FEDERATED RADIOLOGY AI MODELS FOR MULTI-INSTITUTIONAL CANCER DIAGNOSIS WITHOUT DATA SHARING
DOI:
https://doi.org/10.46121/pspc.51.4.5Keywords:
Federated Learning, Medical Imaging, Privacy-Preserving AI, Distributed Machine Learning, Cancer Diagnosis, Collaborative HealthcareAbstract
Federated learning represents a paradigm shift in medical AI development, enabling collaborative model training across multiple institutions while preserving patient privacy and data sovereignty. This study develops and validates federated deep learning models for cancer diagnosis using radiological images from five academic medical centers without centralizing sensitive patient data. We implemented a federated convolutional neural network architecture trained on 12,847 CT and MRI scans across lung cancer, breast cancer, and brain tumors from geographically distributed hospitals. The federated model achieved diagnostic accuracy of 94.2%, sensitivity of 92.8%, and specificity of 95.1%, performing comparably to centralized models (accuracy 94.7%, p=0.68) while eliminating data transfer requirements.
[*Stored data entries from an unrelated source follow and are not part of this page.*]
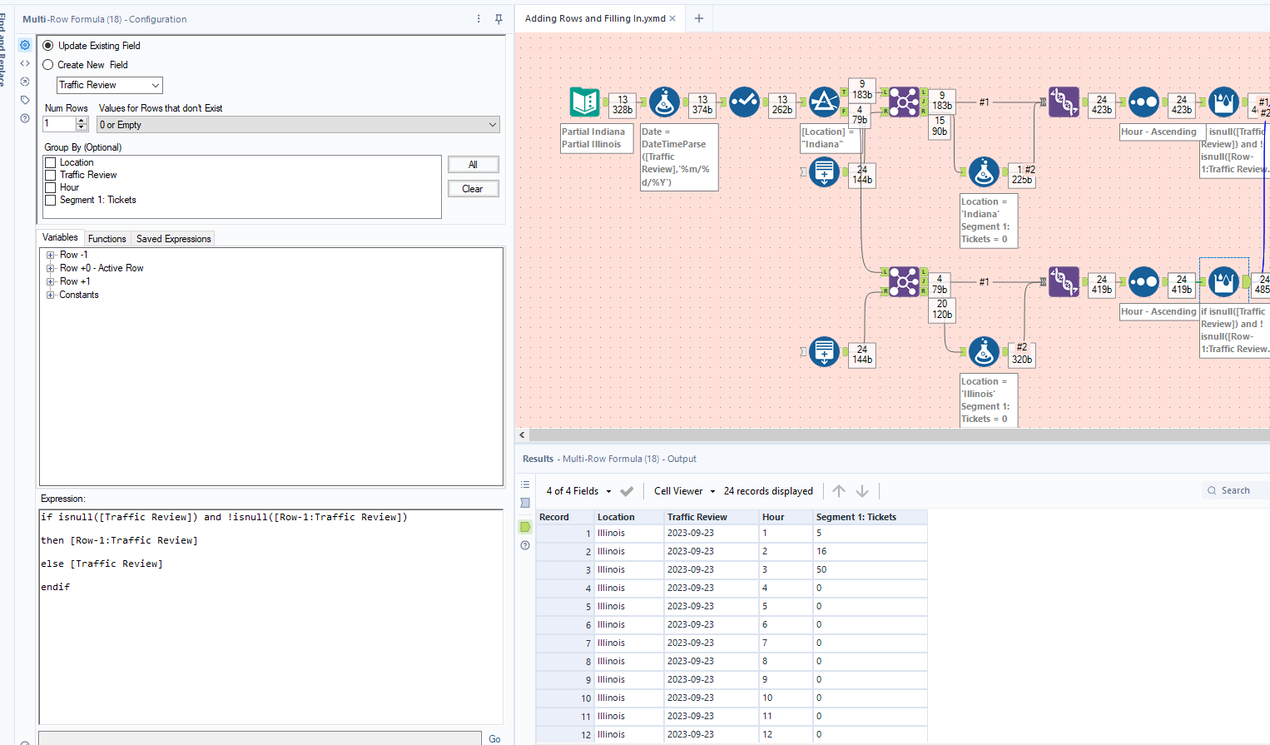Click the Search field in the Results panel
The image size is (1270, 745).
(x=1234, y=489)
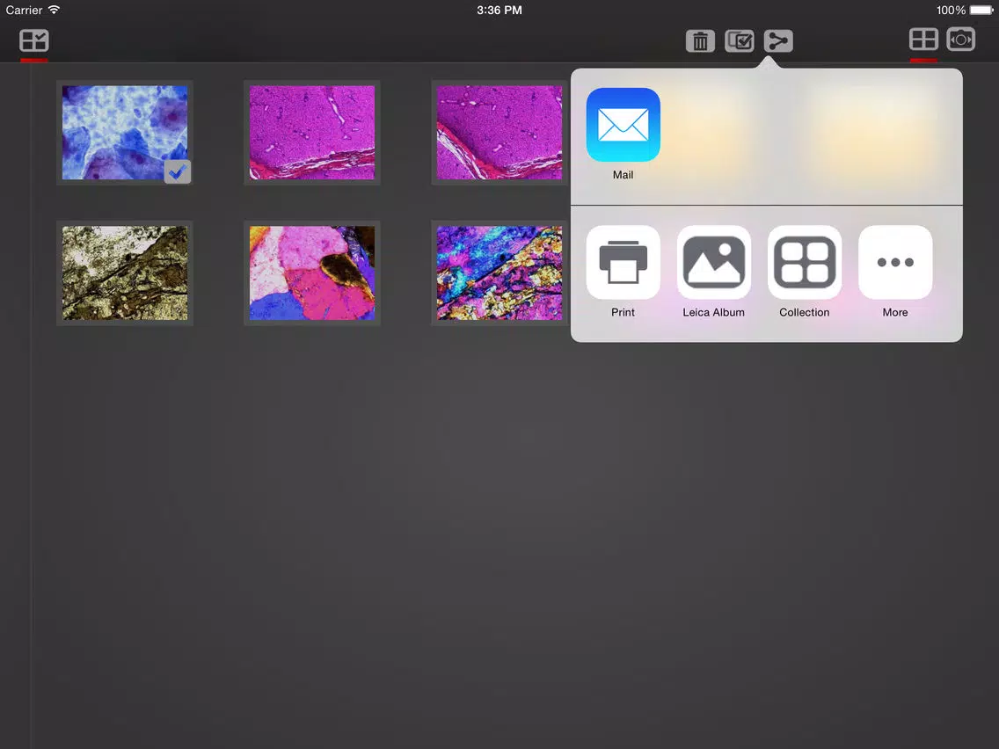
Task: Add image to Collection
Action: tap(805, 262)
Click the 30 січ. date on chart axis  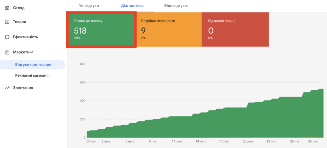[x=92, y=142]
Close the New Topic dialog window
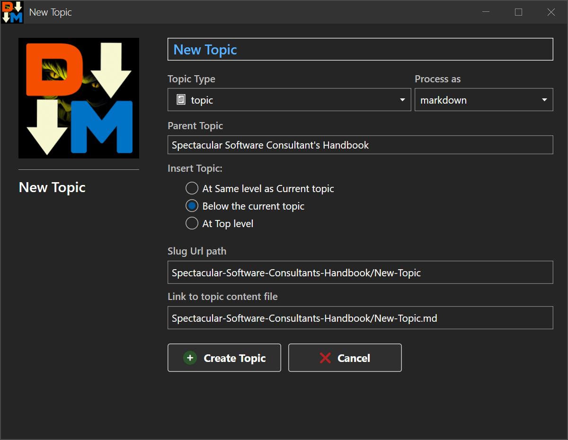Viewport: 568px width, 440px height. click(x=551, y=12)
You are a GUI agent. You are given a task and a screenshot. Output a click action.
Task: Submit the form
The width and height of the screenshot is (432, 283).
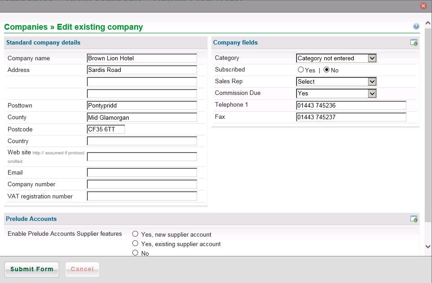click(32, 269)
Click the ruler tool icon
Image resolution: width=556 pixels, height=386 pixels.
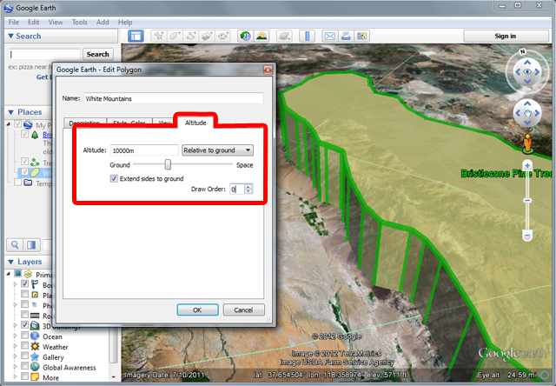click(x=308, y=36)
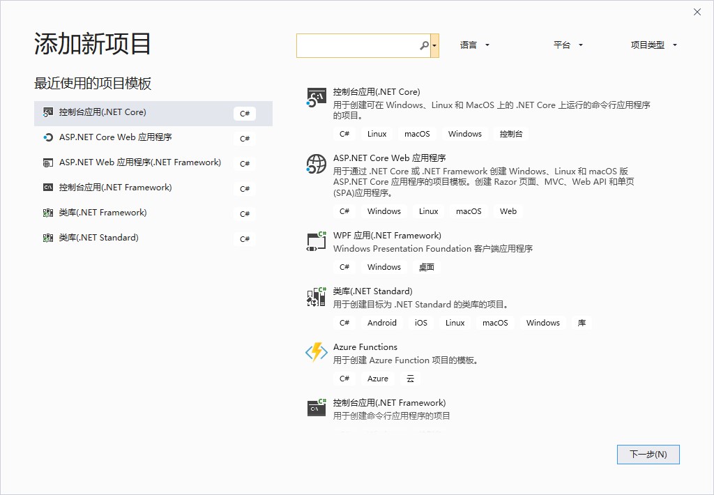The image size is (714, 495).
Task: Click the Console App (.NET Framework) template icon
Action: tap(317, 408)
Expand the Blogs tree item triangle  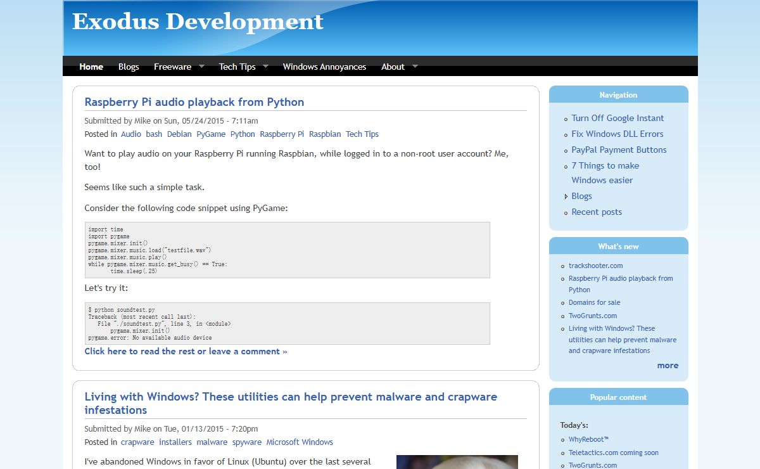pyautogui.click(x=566, y=196)
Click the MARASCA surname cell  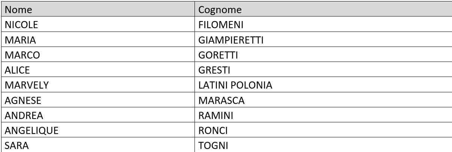222,101
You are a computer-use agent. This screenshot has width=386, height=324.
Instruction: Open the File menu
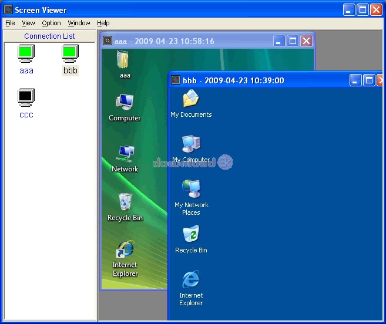[10, 23]
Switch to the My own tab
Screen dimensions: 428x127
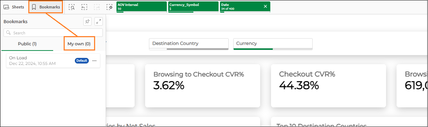(x=79, y=44)
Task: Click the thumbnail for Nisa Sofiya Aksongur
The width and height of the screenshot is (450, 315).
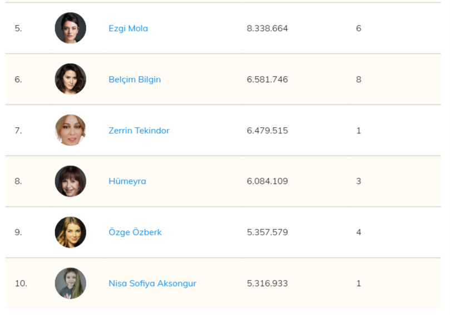Action: [71, 283]
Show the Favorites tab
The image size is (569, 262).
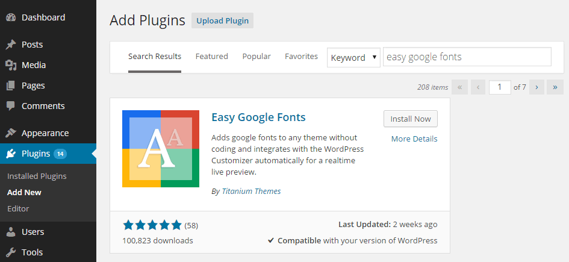tap(301, 56)
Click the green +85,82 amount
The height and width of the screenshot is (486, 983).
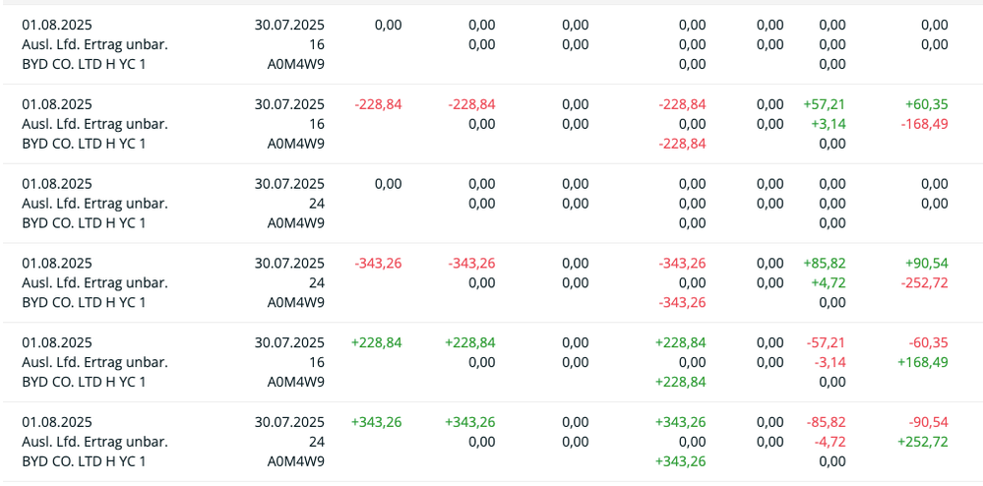(825, 263)
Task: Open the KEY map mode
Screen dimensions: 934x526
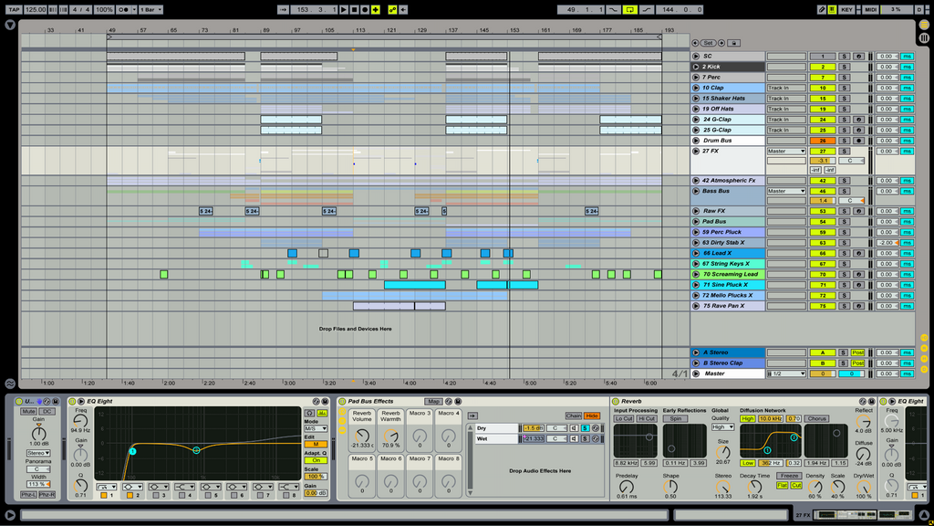Action: pos(846,9)
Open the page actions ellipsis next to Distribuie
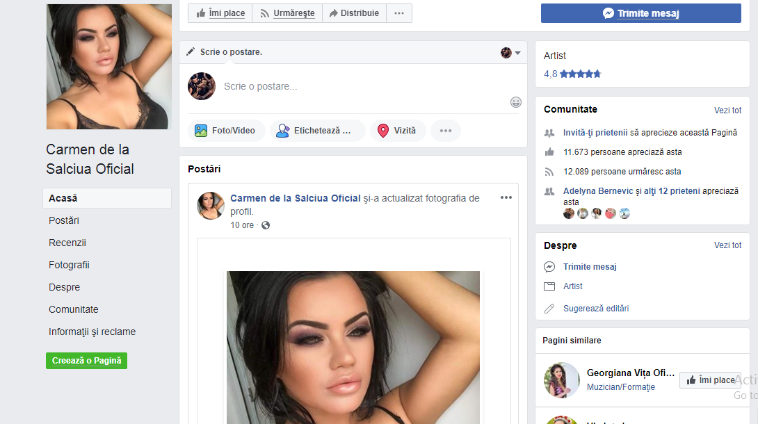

Communication efficiency analysis revealed that federated averaging with gradient compression reduced bandwidth requirements by 87% compared to naive implementations. Privacy analysis using differential privacy metrics demonstrated robust protection against membership inference attacks while maintaining clinical performance. The federated approach addressed institutional heterogeneity through adaptive aggregation weights based on data quality and distribution similarity. This research demonstrates that federated learning enables multi-institutional AI collaboration without compromising patient privacy, diagnostic accuracy, or regulatory compliance, offering a scalable framework for medical AI deployment across healthcare networks.